This is my code:
import scrapy
from scrapy import Spider
from scrapy.http import FormRequest
class ProvinciaSpider(Spider):
name = 'provincia'
allowed_domains = ['aduanet.gob.pe']
start_urls = ['http://www.aduanet.gob.pe/cl-ad-itconsmanifiesto/manifiestoITS01Alias?accion=cargaConsultaManifiesto&tipoConsulta=salidaProvincia']
def parse(self, response):
data ={ 'accion': 'consultaManifExpProvincia',
'salidaPro': 'YES',
'strMenu': '-',
'strEmpTransTerrestre': '-',
'CMc1_Anno': '2022',
'CMc1_Numero': '96',
'CG_cadu': '046',
'viat': '1'}
yield FormRequest('http://www.aduanet.gob.pe/cl-ad-itconsmanifiesto/manifiestoITS01Alias', formdata=data, callback=self.parse_form_page)
def parse_form_page(self, response):
table = response.xpath('/html/body/form[1]//td[@class="beta"]/table')
trs = table.xpath('.//tr')[1:]
for tr in trs:
puerto_llegada= tr.xpath('.//td[1]/text()').extract_first().strip()
pais= tr.xpath('.//td[1]/text()').extract_first().strip()
bl= tr.xpath('.//td[3]/text()').extract_first().strip()
peso= tr.xpath('.//td[8]/text()').extract_first().strip()
bultos= tr.xpath('.//td[9]/text()').extract_first().strip()
consignatario= tr.xpath('.//td[12]/text()').extract_first().strip()
embarcador= tr.xpath('.//td[13]/text()').extract_first().strip()
links=tr.xpath('.//td[4]/a/@href')
yield response.follow(links.get(),
callback=self.parse_categories,
meta={'puerto_llegada': puerto_llegada,
'pais': pais,
'bl': bl,
'peso': float("".join(peso.split(','))),
'bultos': float("".join(bultos.split(','))),
'consignatario': consignatario,
'embarcador': embarcador})
def parse_categories(self, response):
puerto_llegada = response.meta['puerto_llegada']
pais = response.meta['pais']
bl = response.meta['bl']
peso = response.meta['peso']
bultos = response.meta['bultos']
consignatario = response.meta['consignatario']
embarcador = response.meta['embarcador']
tabla_des= response.xpath('/html/body/form//td[@class="beta"]/table')
trs3= tabla_des.xpath('.//tr')[1:]
for tr3 in trs3:
descripcion= tr.xpath('.//td[7]/text()').extract_first().strip()
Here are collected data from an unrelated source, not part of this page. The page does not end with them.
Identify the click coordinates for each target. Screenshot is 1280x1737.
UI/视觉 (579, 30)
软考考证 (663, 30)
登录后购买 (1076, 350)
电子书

yield {'puerto_llegada': puerto_llegada,
'pais': pais,
'bl': bl,
'peso': PROCESOS,
'bultos': bultos,
'consignatario': consignatario,
'embarcador': embarcador,
'descripcion': descripcion}
And I get this error:
ValueError: Missing scheme in request url: javascript:jsDetalle2('154');
Every link that I want to extract data from has that format, so my code for extracting the data inside each link doesn't work.
The link format is like javascript:jsDetalle2('154'), only the numbers change.
The problem is that it isn't http//........ or /manifiesto...... in the first case you only have to follow the link and that's all, in the second case you have to join the second part of the URL with the first response URL. But this case is none, so I don't know how to make it work.
How can I write it in order to work?